You say that there is wrong information but I don't see you providing examples with sources.
I will agree somewhat with your soldering vs brazing statement, as that's really a matter of temperature over anything else that defines them.
Your stated logic for why crimps are used instead of soldering is also objectively false. It's not about saving money or worker toxicity.
If it was about toxicity, you wouldn't have whole factories running wave soldering machines with gallons of hot liquid solder constantly flowing.
If it was about money you wouldn't see strict engineering standards which outright forbid the practice citing mechanical failure as the chief reason.
Further to the point about the quality of a soldered joint, solder has much higher electrical resistance than copper does.
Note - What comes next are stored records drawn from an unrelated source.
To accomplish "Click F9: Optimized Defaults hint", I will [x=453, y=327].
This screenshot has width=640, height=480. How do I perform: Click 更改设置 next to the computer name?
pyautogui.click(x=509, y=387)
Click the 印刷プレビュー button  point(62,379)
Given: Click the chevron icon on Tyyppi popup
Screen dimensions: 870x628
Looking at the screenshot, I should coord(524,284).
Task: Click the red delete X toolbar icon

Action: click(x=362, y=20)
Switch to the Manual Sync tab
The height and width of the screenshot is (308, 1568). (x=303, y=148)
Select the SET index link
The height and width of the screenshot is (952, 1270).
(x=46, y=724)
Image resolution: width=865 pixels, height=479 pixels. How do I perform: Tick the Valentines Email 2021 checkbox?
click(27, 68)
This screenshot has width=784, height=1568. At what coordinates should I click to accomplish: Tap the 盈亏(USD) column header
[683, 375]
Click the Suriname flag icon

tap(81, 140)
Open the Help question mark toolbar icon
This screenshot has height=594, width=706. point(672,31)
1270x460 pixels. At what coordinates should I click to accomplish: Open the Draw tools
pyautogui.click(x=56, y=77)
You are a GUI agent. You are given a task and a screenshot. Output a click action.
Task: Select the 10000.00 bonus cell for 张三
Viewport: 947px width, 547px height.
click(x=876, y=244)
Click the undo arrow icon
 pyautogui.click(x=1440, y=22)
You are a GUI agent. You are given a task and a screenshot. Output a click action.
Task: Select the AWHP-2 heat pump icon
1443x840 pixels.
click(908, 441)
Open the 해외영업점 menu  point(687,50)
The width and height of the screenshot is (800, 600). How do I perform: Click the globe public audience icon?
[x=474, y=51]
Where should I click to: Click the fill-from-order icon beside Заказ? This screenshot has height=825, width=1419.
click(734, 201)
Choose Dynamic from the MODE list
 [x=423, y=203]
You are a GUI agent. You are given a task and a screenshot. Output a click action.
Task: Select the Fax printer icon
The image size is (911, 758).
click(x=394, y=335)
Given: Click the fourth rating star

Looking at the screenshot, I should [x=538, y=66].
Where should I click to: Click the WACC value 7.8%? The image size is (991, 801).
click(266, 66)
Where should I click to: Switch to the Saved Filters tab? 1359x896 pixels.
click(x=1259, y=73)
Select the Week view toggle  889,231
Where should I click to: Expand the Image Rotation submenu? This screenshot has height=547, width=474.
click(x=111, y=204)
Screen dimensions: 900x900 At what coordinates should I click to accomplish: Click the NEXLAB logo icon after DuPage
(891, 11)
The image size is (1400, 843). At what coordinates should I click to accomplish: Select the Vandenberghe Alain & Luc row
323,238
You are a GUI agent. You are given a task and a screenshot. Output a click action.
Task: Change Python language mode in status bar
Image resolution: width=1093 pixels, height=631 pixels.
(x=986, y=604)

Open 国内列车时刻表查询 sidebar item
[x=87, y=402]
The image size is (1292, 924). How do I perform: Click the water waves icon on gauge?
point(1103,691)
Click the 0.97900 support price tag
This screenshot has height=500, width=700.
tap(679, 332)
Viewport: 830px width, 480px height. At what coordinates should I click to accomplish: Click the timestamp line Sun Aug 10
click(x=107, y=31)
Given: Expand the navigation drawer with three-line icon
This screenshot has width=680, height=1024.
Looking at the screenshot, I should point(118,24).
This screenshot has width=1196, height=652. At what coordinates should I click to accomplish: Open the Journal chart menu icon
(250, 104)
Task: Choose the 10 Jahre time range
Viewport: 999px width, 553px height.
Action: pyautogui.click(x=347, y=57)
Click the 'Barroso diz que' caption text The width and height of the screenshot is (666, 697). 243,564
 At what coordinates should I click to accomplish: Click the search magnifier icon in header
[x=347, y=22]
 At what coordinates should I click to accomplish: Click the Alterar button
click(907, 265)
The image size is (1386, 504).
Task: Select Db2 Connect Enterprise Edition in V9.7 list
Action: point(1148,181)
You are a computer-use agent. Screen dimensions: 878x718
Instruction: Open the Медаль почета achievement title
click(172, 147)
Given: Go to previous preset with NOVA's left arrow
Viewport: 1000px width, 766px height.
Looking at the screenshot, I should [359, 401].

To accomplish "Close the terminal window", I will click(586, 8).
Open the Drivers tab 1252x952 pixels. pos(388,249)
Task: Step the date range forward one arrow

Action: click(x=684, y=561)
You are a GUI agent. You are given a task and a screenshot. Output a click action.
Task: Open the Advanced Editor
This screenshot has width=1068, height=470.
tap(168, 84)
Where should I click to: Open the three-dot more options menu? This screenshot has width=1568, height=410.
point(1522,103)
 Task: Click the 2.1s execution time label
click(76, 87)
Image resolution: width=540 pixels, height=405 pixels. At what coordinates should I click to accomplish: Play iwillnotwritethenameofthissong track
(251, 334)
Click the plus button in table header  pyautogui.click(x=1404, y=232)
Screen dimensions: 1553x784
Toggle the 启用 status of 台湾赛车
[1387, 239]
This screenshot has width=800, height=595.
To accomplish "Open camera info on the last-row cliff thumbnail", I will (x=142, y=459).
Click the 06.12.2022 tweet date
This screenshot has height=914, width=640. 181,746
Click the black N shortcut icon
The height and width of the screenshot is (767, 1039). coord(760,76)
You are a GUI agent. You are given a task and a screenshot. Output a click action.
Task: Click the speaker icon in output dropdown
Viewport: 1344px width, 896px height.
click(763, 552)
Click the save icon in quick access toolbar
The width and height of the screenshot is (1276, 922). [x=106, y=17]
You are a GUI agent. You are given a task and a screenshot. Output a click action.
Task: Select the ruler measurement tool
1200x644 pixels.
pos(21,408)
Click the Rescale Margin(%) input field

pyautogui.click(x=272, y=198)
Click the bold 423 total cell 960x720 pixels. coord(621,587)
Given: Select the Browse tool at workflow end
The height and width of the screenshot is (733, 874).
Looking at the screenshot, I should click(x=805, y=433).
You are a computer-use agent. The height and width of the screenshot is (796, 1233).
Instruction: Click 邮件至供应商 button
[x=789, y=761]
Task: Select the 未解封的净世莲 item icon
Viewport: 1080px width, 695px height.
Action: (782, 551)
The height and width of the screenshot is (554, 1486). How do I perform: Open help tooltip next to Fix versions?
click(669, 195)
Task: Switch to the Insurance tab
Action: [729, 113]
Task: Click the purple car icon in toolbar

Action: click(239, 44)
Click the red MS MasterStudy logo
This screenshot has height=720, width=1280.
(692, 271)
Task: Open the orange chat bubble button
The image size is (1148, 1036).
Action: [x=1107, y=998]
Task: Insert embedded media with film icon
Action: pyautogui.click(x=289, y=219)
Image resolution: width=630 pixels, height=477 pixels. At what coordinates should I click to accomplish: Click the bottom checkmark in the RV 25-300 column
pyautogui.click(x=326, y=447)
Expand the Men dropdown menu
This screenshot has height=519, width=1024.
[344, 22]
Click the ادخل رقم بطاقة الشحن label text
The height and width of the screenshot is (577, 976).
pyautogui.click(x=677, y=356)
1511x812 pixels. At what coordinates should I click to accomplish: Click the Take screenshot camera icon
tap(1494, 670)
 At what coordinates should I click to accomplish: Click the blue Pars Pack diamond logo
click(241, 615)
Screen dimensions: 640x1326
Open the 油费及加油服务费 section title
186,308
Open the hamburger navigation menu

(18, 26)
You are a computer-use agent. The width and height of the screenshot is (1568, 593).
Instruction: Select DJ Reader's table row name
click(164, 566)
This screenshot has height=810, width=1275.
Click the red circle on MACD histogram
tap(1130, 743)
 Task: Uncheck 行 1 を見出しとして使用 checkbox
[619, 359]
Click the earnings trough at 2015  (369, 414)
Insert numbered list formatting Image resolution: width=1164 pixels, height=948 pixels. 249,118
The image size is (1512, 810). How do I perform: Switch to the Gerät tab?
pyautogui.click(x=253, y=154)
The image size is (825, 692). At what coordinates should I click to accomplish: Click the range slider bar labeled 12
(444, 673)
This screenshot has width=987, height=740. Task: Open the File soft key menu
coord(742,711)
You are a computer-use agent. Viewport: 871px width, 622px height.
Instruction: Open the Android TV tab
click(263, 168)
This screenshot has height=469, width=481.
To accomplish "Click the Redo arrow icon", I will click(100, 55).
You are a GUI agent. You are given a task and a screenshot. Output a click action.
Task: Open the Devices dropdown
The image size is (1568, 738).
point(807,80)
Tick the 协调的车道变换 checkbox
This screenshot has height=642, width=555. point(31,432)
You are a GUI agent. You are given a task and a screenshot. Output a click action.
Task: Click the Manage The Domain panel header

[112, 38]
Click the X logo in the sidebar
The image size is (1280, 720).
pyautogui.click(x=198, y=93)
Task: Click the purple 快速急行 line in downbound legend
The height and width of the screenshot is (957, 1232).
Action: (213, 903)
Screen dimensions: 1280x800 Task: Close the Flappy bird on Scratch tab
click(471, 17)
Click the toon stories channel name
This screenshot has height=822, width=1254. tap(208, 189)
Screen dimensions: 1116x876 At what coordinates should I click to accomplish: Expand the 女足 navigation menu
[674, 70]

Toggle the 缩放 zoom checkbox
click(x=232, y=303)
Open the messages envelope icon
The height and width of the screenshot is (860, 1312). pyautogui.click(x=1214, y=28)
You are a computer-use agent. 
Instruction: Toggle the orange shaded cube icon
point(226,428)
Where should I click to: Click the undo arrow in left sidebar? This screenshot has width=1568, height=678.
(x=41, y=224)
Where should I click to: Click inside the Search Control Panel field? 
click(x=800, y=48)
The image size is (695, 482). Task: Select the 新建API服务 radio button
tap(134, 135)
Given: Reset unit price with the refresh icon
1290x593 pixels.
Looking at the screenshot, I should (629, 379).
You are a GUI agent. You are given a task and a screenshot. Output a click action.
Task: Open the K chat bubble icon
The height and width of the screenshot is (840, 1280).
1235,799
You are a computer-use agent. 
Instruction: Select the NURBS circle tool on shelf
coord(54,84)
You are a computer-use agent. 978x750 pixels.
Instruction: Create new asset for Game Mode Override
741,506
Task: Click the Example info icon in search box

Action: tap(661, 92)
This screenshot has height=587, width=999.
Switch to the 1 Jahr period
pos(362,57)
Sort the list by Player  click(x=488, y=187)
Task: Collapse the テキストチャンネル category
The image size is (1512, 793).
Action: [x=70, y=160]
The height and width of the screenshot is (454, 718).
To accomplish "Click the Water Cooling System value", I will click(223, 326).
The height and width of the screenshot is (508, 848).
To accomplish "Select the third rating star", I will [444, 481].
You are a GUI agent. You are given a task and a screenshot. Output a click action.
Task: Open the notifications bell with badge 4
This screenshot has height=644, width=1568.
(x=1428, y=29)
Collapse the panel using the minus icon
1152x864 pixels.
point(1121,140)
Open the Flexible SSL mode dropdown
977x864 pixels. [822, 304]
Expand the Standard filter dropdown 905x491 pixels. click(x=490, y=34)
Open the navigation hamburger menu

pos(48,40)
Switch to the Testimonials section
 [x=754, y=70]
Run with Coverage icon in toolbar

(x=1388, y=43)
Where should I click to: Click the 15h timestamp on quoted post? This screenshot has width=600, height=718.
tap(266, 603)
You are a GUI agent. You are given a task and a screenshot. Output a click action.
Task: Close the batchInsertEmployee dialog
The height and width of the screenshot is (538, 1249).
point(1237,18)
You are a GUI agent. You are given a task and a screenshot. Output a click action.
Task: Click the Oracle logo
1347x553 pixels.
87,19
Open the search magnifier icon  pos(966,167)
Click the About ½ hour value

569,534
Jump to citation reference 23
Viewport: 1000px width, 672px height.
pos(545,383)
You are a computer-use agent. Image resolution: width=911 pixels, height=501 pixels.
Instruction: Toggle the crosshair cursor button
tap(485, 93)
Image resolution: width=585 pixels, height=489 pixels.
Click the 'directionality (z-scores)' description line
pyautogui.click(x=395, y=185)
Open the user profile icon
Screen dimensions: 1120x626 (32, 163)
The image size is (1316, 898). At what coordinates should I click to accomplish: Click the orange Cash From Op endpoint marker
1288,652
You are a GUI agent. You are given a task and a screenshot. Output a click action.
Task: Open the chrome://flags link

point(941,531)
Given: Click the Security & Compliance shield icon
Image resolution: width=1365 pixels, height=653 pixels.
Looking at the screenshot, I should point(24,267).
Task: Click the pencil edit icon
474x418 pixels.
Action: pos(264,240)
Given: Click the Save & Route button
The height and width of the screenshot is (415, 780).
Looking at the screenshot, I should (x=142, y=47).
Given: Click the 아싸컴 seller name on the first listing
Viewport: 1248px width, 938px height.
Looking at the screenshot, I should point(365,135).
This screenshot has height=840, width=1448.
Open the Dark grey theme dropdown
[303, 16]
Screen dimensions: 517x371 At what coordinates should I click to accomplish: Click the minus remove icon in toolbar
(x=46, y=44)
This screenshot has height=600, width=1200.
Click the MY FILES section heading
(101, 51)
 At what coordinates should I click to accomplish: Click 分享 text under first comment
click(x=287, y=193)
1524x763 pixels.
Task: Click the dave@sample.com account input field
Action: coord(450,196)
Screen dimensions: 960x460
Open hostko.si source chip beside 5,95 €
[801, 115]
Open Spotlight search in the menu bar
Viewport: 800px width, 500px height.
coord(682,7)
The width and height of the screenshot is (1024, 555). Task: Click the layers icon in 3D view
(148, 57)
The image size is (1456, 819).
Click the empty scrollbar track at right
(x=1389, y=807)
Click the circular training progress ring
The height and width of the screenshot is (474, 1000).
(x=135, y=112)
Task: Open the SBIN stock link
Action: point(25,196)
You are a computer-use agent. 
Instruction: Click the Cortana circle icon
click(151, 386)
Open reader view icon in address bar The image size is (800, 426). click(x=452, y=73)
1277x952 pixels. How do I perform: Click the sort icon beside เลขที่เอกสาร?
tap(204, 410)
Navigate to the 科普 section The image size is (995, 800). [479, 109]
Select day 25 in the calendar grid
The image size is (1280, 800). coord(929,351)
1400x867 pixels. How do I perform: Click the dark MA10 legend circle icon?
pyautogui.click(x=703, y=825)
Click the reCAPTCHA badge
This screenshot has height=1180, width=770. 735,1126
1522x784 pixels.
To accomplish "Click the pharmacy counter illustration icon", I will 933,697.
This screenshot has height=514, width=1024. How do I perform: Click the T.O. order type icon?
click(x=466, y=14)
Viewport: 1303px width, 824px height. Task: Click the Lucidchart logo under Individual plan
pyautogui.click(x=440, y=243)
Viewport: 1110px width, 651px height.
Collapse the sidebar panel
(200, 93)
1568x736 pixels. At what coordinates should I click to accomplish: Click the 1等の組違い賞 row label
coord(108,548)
It's inherently worse than a good crimp for that alone.
Please provide your evidence.
Here's mine:
EN 16602-70-26 (crimping of high reliability electrical connections for spacecraft)
A literal NASA document.
First line:
"Crimping is an efficient and highly reliable method to assemble and terminate conductors, and
typically provides a stronger, more reliable termination method than that achieved by soldering."
Interestingly it also forbids crimping tinned wires, which is the only place I've seen that, though it might be in other documents and I've missed it.
NEC allows soldering in *some* circumstances and forbids it in others. When it does mention anything about why, iirc, it's again for mechanical reasons.